** As featured in issue 7 **
Hello and welcome to this issue where we are going to take a look at the second instalment of “How to play fast”.
Hopefully, those of you who have taken a look and gone through the examples in the first lesson, should now be ready to extend your playing into using two strings. These next four examples are using the high E and the B string and predominantly using the alternate picking technique in the right hand. For me this is a preferred technique for playing fast, as it is more accurate and places less strain on your left hand than using, say, purely legato technique, which requires a lot more left hand strength.
The aim of these guitar exercises is to build up strength, accuracy and co-ordination which are the three most important aspects to developing a clean and consistent overall technique on guitar.

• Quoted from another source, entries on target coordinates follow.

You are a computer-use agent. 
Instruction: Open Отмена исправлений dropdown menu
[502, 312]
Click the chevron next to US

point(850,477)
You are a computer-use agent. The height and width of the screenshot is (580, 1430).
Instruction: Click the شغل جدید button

They are not the most musically exciting examples but, never the less, boredom often sets in with repetition, but as the old adage states “No pain, No gain!”. If you stick with this kind of thing, you will see results, it's only a matter of time before your body gets used to this type of playing and should feel easier the more you do it. Ironically the better you get, the less you have to practice as it becomes just like riding a bike and even if you don’t play for a week, you could still consistently pull these kind of licks off without breaking a sweat.

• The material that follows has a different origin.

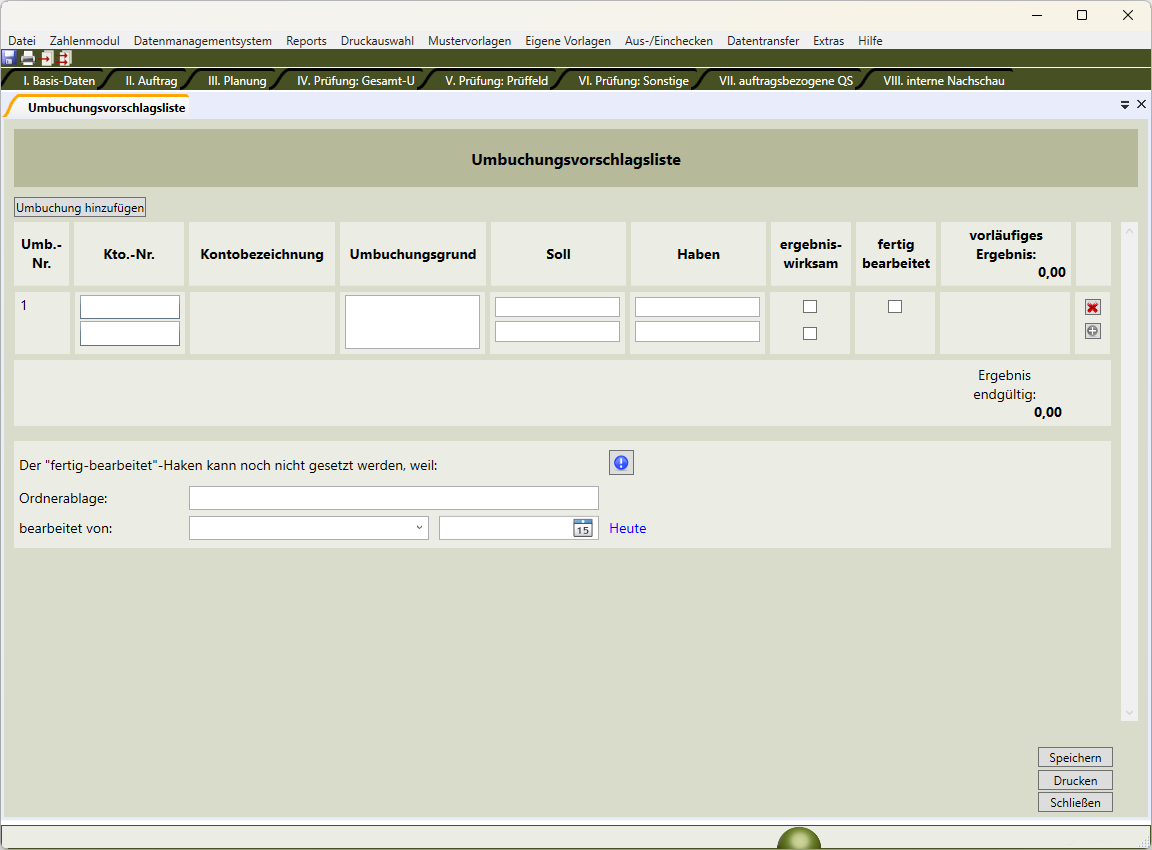Check the upper ergebniswirksam checkbox
Image resolution: width=1152 pixels, height=850 pixels.
pos(810,307)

Don’t get me wrong, practice is the key! But, when the technique side of things doesn’t hinder you as much, you can spend more time working on your expression and musicality, which ultimately makes you into a musician and not just a guitarist. This is important if you want people to enjoy your playing overall, rather than just having short-lived interest in your playing by others just for being a fast guitarist.
Lets take a look at the exercises that will hopefully develop your speed.
This is a pentatonic lick in the key of E minor. it’s a lick that alternates two notes moving - the top two notes in fact. The 17th fret then changes to the 15th fret and alternates. The key to this lick is the pull-off after picking the first note, which will make this lick flow a lot better and allow you to build speed relatively easily. Always take the time to practice this slow and pay attention to keeping the notes clean and even. Then this should remain as you speed the lick up to the maximum speed you can manage.
Now we are venturing into three note per string territory which is a very common way of playing fast on the guitar. Quite often this is used over all six strings, either using positions of the major scale, playing six note groupings in octaves, or playing string skipped pentatonic ideas. All of which can utilize the pattern which we are about to look at. Sometimes knowing a few well practised sequences allows you to extend them over much greater distances and gives you a lot of mileage. Again practice this sequence slow paying attention to the accents that help you keep time with this kind of lick.
Lick 3 :
This is an extension of lick 2 but is going to train you to shift between positions which is important because you need to be able to move through scale shapes so you don’t get stuck playing in the same position all the time. Again, this is a sequence that can be used across more than just two strings but with guitar it's better to start small with a pattern then just see how far you can extend it until you run out of fretboard. Trial and error is a very good way of building vocabulary, and also application helps for these new ideas to stay in your brain. Often when I learn a new lick or technique, it will creep into everything I play so it sticks. Also new techniques can inspire whole songs though that isn’t always the case.
Lick 4 :
A few years ago I decided that using sweep picking as a primary technique for playing arpeggios wasn’t proving to be the best technique for me. There are certain things I like to sweep but there are always things you wish you could really nail in this world, but just can't quite get. I think it's very rare, with the exception of a few, to be able to completely nail every technique in the book. I decided that this more simplified way of playing arpeggios was going to work better for me, along with string skipping. Quite often I will re-arrange things to fit my own technique especially when playing other people's stuff, but that is the beauty of the guitar, that this can be done. Emphasis on playing this slow is a must to get the shifts under your fingers then gradually speed it up.
All these licks can be practised to a metronome or drum machine just to help you with your inner clock, then when you come to using this stuff with a band it makes rhythmical sense.